LONDON (Reuters) - British utilities Centrica (CNA.L) and SSE (SSE.L) have lost 2.7 billion pounds ($4.34 billion) in market value since opposition Labour leader Ed Miliband promised on Tuesday to freeze energy prices for 20 months if his party wins power in May 2015.
Seeking to convince voters he can improve their standard of living, Miliband said energy companies had been overcharging consumers for too long and the energy market was not working.
“The companies aren’t going to like this because it will cost them more,” Miliband told the Labour party conference in the seaside resort of Brighton in southern England on Tuesday.
A Labour source close to Miliband said the plan could cost energy suppliers 4.5 billion pounds.
“Although there remains uncertainty surrounding the detail of the policies or whether Labour will even win the next election, we believe the risk level in the sector has now substantially increased,” JP Morgan analyst Edmund Reid said in a note to clients.

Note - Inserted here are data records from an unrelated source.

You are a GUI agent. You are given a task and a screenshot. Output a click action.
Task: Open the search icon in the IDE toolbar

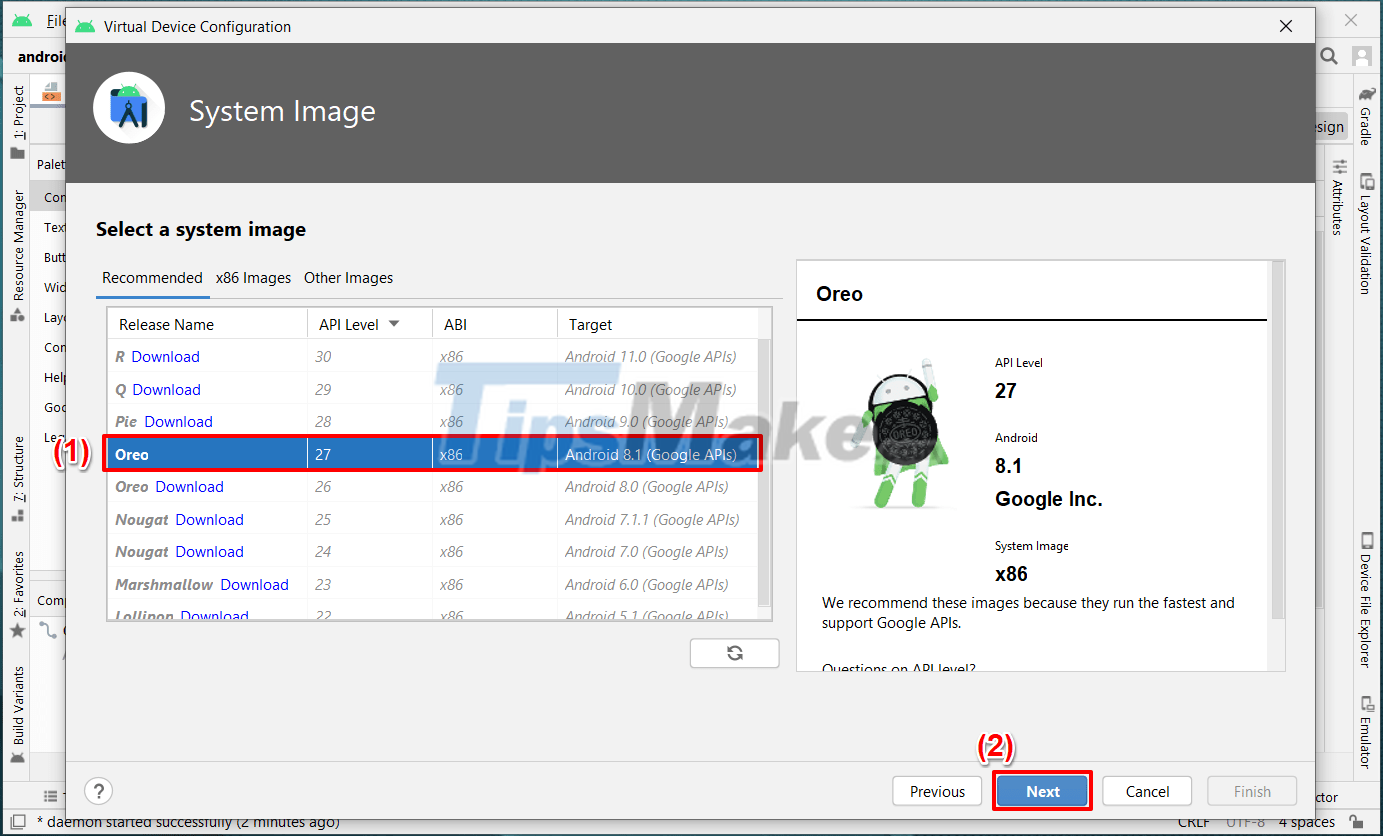tap(1329, 56)
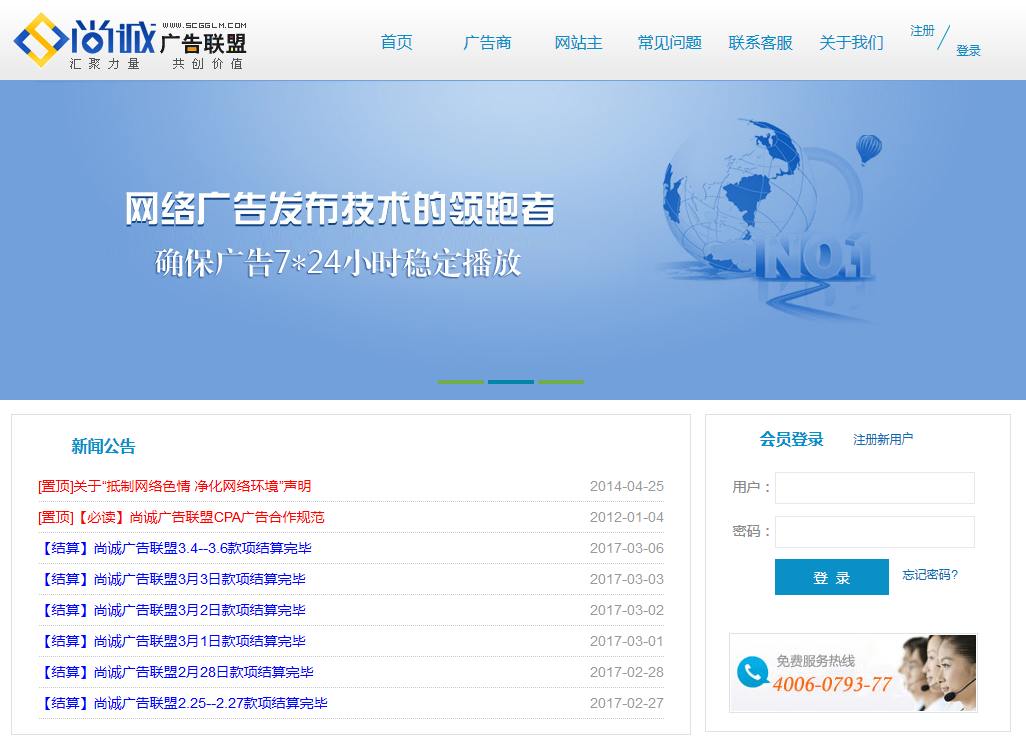The width and height of the screenshot is (1026, 744).
Task: Click the 免费服务热线 customer service banner
Action: pos(852,673)
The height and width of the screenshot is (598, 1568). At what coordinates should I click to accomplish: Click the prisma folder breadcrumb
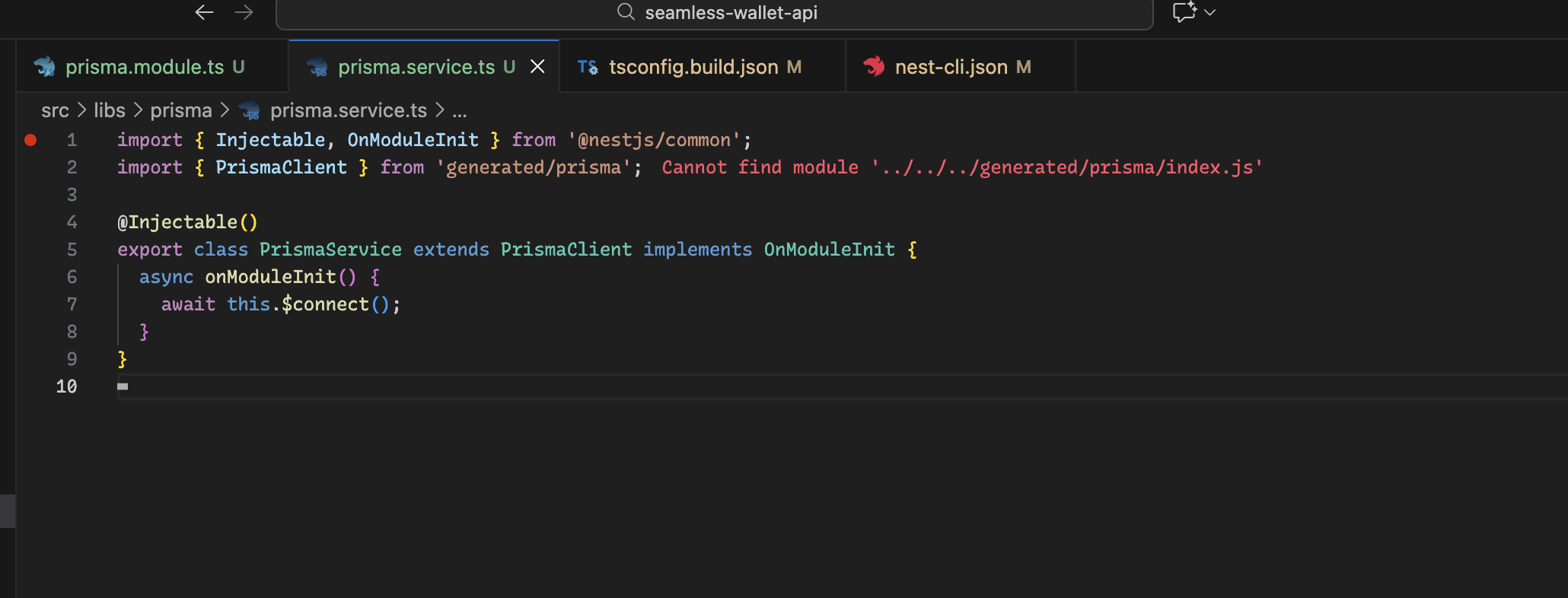[x=181, y=111]
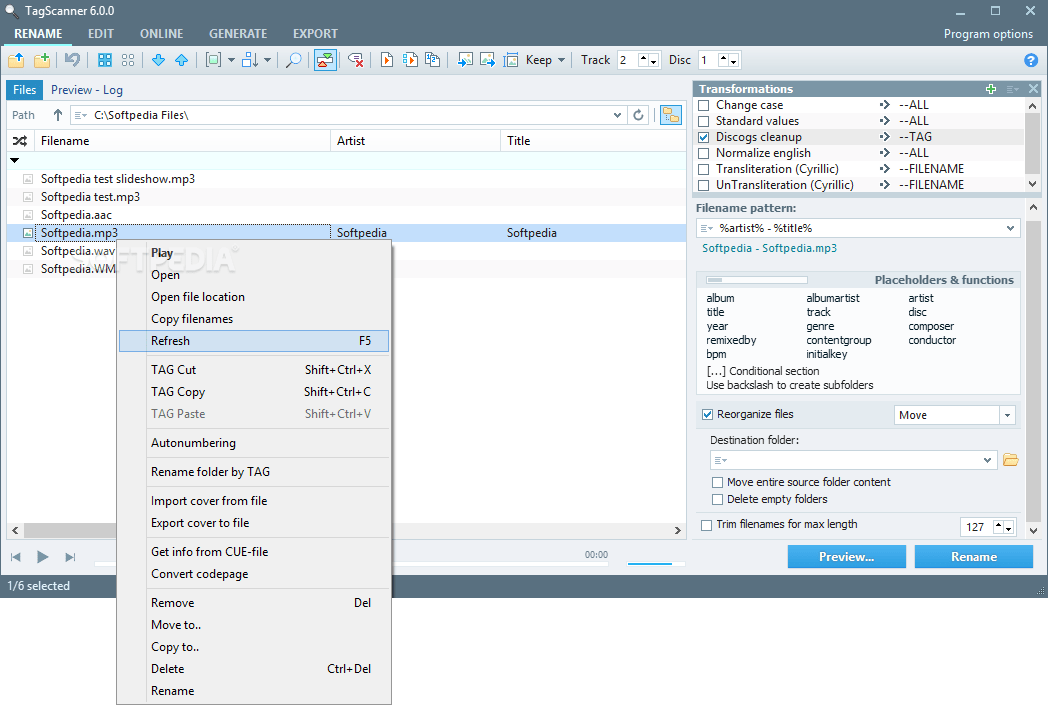Image resolution: width=1048 pixels, height=705 pixels.
Task: Toggle album art preview toolbar icon
Action: 325,59
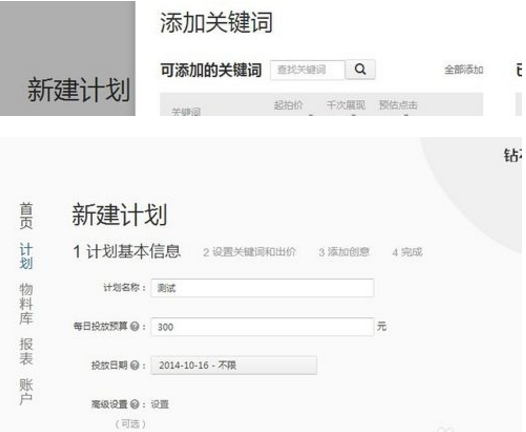Open 账户 in the left sidebar
The image size is (526, 432).
point(26,392)
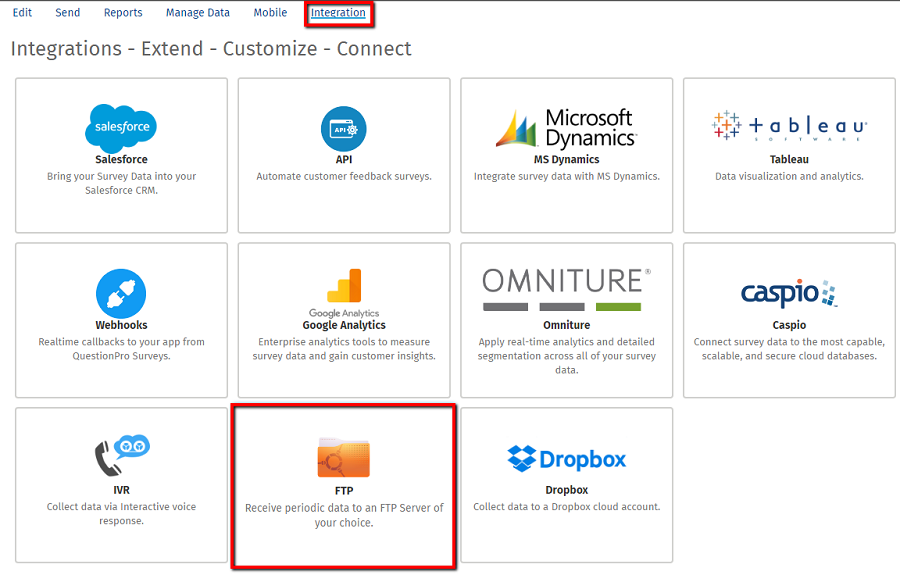Switch to the Send tab
The height and width of the screenshot is (575, 900).
click(68, 13)

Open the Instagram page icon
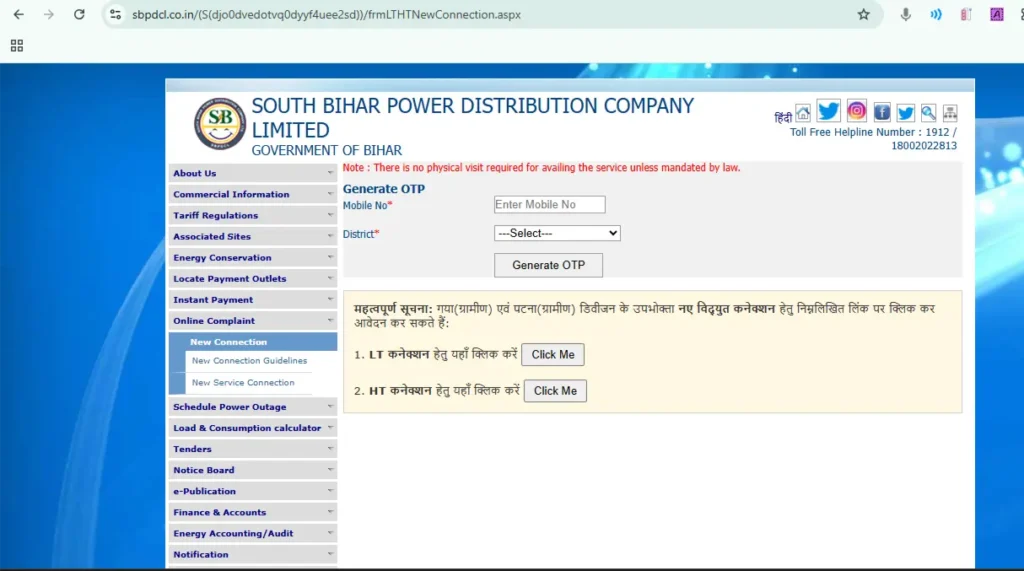pyautogui.click(x=857, y=111)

Centrica has lost 7.3 percent, or 1.5 billion pounds, since the market close on Tuesday while SSE has fallen 7.5 percent, or 1.2 billion pounds, according to Reuters calculations. Centrica now has a market value of 18.8 billion pounds while SSE is worth 14 billion pounds.
While the companies’ shares did not immediately react to Miliband’s policy as he gave his speech on Tuesday, they have since retreated. For Centrica, Wednesday was the biggest one-day fall in value since May 2011, while SSE suffered its biggest one day fall since October 2008, or nearly five years.
On Thursday Centrica's shares were down 2.1 percent in afternoon trading, topping Britain's bluechip losers list .FTSE, with SSE also featuring among the laggards, down 1.5 percent.
Energy Secretary Ed Davey said the Labour plan could lead to blackouts.
Centrica chairman Roger Carr, a high profile British business veteran who has chaired a string of companies including Cadbury, Thames Water and is due to take the chairman role at BAE Systems (BAES.L) before next May, slammed Labour’s policy.
“When costs are outside your control but someone is fixing your price and putting a ceiling on it, the risk of course is that it is potentially a recipe for economic ruin for a company,” Carr, who also has a supervisory role at the Bank of England, told the BBC.
SSE warned that a prize freeze could result in cuts to investment, jobs and the dividends it pays out to British people’s pensions.
SSE Chief Executive Alistair Phillips-Davies said Labour should instead reduce energy bills by removing the “stealth taxes” that energy companies charge customers to fund government policies on energy efficiency and lowering carbon emissions.
“There is nothing to stop them removing the cost of government polices from energy bills. It helps customers while keeping investment going,” he said.